这篇文章主要介绍了springboot跨域问题解决方案,文中通过示例代码介绍的非常详细,对大家的学习或者工作具有一定的参考学习价值,需要的朋友可以参考下
springboot中的跨域问题,如果不注意的话,容易造成错误,本次springboot版本为2.13
前端错误信息:
Access to XMLHttpRequest at 'http://localhost:8080/user/loginOn' from origin 'http://localhost:8082' has been blocked by CORS policy:
Response to preflight request doesn't pass access control check: No 'Access-Control-Allow-Origin' header is present on the requested resource.
第一种:是在每个Controller里,加上注解:@CrossOrigin
import javax.validation.Valid;
@CrossOrigin
@RestController
@RequestMapping("/user")
public class UserController{
也可以在方法上加上,比如这样,这样针对具体的方法
@CrossOrigin
@ApiOperation(value = "用户登录",notes = "")
@PostMapping("/loginOn")
public ResponseMessage loginOn(@RequestBody @Valid UserReq userReq){
每一个Controller这样写也是很麻烦。
第二种:是实现WebMvcConfigurer接口,在接口中进行跨域支持
以前可以继承WebMvcConfigurerAdapter,springboot2.x版本已经将其@Deprecated
我们直接实现接口:
@Configuration
public class WebConfig implements WebMvcConfigurer {
/**
* 跨域支持
* @param registry
*/
@Override
public void addCorsMappings(CorsRegistry registry) {
registry.addMapping("/**")
.allowedOrigins("*")
.allowCredentials(true)
.allowedMethods("GET", "POST", "DELETE", "PUT")
.maxAge(3600 * 24);
}
但使用这种方法,我今天遇到一个坑,我准备在拦截器里面对用户的请求进行拦截
@Component
public class RequestInterceptor implements HandlerInterceptor {
@Override
public boolean preHandle(HttpServletRequest request, HttpServletResponse response, Object handler) throws Exception {
Object loginUser = request.getSession().getAttribute("token");
if(loginUser == null){
//自定义的异常类,这里抛出异常,交给全局异常捕捉类处理
throw new ServiceException("没有权限,请先登录!");
}else{
return true;
}
}
@Override
public void postHandle(HttpServletRequest request, HttpServletResponse response, Object handler, ModelAndView modelAndView) throws Exception {
}
@Override
public void afterCompletion(HttpServletRequest request, HttpServletResponse response, Object handler, Exception ex) throws Exception {
}
}
全局异常捕捉类:
@RestControllerAdvice
public class GlobleExceptionHandler {
@ExceptionHandler(value = ServiceException.class)

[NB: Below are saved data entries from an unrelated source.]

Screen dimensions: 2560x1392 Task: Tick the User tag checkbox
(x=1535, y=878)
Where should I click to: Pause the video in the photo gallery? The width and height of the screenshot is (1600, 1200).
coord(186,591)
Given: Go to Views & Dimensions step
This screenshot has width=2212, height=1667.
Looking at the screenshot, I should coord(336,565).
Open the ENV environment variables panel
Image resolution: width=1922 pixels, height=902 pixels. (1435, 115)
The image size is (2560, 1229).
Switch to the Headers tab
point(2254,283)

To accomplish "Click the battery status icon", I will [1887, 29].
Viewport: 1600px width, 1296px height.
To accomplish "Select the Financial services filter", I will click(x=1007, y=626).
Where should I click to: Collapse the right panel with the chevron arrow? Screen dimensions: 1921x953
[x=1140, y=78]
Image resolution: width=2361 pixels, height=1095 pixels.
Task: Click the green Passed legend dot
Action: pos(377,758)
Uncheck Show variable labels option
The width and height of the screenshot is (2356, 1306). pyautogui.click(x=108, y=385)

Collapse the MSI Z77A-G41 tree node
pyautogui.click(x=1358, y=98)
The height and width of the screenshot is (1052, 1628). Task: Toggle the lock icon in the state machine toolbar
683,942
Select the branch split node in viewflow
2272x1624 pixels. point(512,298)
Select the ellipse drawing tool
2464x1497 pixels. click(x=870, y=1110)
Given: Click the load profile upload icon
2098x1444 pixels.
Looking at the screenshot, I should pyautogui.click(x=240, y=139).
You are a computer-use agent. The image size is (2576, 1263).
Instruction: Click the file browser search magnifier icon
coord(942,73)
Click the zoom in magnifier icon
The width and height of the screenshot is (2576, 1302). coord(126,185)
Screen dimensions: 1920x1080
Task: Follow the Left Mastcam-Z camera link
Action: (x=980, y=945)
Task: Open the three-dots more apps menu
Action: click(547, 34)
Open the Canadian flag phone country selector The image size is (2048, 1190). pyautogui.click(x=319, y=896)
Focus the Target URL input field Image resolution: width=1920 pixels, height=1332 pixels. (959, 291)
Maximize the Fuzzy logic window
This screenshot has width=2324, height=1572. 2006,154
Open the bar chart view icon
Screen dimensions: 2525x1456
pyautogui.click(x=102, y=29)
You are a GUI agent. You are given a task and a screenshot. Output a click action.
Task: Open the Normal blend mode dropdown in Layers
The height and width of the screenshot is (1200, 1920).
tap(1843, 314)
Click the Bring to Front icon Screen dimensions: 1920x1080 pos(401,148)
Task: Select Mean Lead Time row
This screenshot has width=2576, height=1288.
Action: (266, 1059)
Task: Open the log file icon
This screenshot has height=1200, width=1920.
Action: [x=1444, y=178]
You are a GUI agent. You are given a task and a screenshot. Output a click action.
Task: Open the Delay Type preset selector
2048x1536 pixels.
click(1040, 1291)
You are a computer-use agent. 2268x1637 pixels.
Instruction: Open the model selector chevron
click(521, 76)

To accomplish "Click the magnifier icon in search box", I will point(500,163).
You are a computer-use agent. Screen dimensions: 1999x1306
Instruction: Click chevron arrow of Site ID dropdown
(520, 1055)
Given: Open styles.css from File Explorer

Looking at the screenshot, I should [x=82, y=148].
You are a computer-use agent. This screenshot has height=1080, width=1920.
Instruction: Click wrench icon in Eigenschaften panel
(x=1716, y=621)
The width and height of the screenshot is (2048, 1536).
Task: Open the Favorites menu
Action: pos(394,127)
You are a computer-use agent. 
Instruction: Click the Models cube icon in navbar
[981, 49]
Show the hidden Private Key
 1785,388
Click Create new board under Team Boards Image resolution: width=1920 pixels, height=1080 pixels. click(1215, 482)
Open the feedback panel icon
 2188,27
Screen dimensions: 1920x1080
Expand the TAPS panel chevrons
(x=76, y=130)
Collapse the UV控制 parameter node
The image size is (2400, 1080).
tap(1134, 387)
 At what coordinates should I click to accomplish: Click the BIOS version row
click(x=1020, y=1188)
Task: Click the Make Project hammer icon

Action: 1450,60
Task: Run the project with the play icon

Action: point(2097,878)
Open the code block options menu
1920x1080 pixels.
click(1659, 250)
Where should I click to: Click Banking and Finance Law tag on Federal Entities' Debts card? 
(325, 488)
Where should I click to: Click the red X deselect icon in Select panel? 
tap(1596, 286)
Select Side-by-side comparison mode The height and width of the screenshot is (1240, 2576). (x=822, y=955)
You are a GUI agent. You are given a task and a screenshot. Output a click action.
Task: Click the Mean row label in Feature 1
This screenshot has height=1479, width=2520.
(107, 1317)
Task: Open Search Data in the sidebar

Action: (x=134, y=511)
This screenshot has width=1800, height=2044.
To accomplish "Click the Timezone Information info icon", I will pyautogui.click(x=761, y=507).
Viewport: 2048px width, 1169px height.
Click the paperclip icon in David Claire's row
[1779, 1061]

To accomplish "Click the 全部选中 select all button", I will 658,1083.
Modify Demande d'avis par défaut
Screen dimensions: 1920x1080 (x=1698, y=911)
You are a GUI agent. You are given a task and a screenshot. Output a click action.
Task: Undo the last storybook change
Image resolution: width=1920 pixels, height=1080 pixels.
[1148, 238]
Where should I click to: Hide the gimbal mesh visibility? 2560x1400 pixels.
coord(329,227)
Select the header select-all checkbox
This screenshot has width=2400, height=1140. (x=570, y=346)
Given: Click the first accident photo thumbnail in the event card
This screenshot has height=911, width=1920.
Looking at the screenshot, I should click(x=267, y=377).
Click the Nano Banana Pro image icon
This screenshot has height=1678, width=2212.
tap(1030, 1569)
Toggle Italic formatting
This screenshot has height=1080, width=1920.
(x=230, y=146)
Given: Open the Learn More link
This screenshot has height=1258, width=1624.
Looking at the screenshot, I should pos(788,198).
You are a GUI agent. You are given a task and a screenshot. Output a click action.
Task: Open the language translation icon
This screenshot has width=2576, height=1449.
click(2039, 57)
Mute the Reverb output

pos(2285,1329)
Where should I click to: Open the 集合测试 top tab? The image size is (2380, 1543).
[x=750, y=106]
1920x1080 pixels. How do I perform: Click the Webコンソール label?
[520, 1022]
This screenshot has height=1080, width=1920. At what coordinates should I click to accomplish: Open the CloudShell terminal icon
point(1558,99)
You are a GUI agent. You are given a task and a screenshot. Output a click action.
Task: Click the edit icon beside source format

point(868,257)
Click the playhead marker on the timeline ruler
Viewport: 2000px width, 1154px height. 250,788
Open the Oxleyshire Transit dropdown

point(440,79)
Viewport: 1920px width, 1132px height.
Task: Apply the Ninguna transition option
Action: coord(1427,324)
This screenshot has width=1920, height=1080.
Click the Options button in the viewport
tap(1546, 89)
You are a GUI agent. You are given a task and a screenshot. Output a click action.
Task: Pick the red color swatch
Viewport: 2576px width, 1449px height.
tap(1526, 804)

public ResponseMessage caughtException(ServiceException e){
return new ResponseMessage(e.getMsg());
}
}
ResponseMessage 是自定义的统一的响应信息类:
ResponseMessage
@Data
public class ResponseMessage {
private Integer Code;
private String msg;
private Integer count;
private Object data;
public ResponseMessage(Object data) {
this.data = data;
}
public ResponseMessage(String msg) {
this.msg = msg;
}
public ResponseMessage(Integer code, String msg) {
Code = code;
this.msg = msg;
}
public ResponseMessage(Integer code, String msg, Integer count) {
Code = code;
this.msg = msg;
this.count = count;
}
public ResponseMessage(Integer code, String msg, Integer count, Object data) {
Code = code;
this.msg = msg;
this.count = count;
this.data = data;
}
public static ResponseMessage success(String msg){
return new ResponseMessage(200,msg);
}
public static ResponseMessage fail(Integer code,String msg){
return new ResponseMessage(code,msg);
}
}
通过这样的处理发现,前端一直报跨域异常问题,这时候有了第三种方法
第三种:使用CorsFilter过滤器:
写一个MyCorsConfig 配置类
@Configuration
public class MyCorsConfig {
@Bean
public CorsFilter corsFilter() {
CorsConfiguration corsConfiguration = new CorsConfiguration();
corsConfiguration.addAllowedOrigin("*");
corsConfiguration.addAllowedHeader("*");
corsConfiguration.addAllowedMethod("*");
corsConfiguration.setAllowCredentials(true);
corsConfiguration.setMaxAge(3600L);
UrlBasedCorsConfigurationSource source = new UrlBasedCorsConfigurationSource();
source.registerCorsConfiguration("/**", corsConfiguration);
FilterRegistrationBean bean = new FilterRegistrationBean(new CorsFilter(source));
//设置过滤器的顺序
bean.setOrder(0);
return new CorsFilter(source);
}
}
最终解决本次demo的跨域问题。